The grant began on June 1 and runs until May 31, 2016.
SLE is an autoimmune disorder that causes inflammation and tissue damage in any part of a patient's body. Although its exact causes are unknown, there is growing evidence of a genetic component.
In light of data linking miRNAs to immune system development and function, Thomas Jefferson University researcher Marianthi Kiriakidou has been studying whether the ncRNAs are implicated in the disease. Now, with the support of an NIH grant, she and her colleagues aim to further study the function of miRNAs in a tri-congenic mouse model of autoimmune disease that closely matches SLE in humans.
In previous studies, she and her team have demonstrated that the expression of a set of miRNAs in the mouse positively correlates with the development and severity of severe lupus manifestations.
With the one-year grant, worth $35,538, the researchers aim to uncover miRNA-dependent signaling pathways that are uniquely affected in the animal model with the goal of identifying novel therapeutic targets for SLE.
TSC is a rare genetic condition in which benign tumors known as cortical tubers grow in the brain, leading to a number of neurological symptoms including epileptic seizures. However, not all tubers are epileptogenic, though the reasons why are unknown.
To address this knowledge gap, Wayne State University's Alan Dombkowski has been awarded a three-year grant to investigate the possibility that aberrant microRNA activity contributes to the epileptogenic potential of cortical tubers in TSC, according to his grant's abstract.
Preliminary work from his lab points to significant perturbations of miRNA expression in epileptogenic tubers, including dysregulated miRNAs predicted to target epilepsy risk genes.
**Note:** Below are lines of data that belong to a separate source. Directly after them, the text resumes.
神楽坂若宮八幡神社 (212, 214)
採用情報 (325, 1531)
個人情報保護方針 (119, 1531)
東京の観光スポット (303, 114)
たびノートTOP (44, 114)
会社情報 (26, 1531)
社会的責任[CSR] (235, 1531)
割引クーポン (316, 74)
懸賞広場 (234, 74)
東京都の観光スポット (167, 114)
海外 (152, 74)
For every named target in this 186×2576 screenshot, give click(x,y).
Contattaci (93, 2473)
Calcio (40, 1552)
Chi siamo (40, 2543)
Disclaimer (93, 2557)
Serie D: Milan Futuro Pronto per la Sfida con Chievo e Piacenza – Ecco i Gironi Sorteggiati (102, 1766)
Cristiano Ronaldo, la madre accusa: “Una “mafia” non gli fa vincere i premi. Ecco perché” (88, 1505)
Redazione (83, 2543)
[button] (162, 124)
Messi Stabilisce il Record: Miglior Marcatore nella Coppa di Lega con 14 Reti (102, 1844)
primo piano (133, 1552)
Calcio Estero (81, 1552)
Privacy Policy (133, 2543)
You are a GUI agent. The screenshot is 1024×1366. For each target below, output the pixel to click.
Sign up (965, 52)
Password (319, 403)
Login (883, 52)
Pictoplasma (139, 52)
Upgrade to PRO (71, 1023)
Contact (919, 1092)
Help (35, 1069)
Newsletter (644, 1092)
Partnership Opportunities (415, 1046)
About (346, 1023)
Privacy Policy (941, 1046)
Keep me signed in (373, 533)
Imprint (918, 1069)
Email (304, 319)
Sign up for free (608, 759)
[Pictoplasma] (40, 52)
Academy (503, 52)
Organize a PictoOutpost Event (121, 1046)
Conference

Using brain tissue that has been resected to treat intractable epilepsy, Dombkowski and his team aim to compare the expression profiles of miRNAs in epileptogenic tubers and non-epileptogenic tubers.
"Computational analysis and integration of epilepsy risk gene databases will identify target genes known to confer risk of epilepsy, and we will validate key microRNA target interactions using a human neural cell line model to ensure functional relevance to the human disease," the abstract states.
Follow-on work will focus on determining why certain tubers are epileptogenic even in the absence of elevated kynurenine pathway activity, which has been associated with tuber epileptogenicity.
The grant began on June 1 and runs until May 31, 2017. It is worth $332,500 in its first year.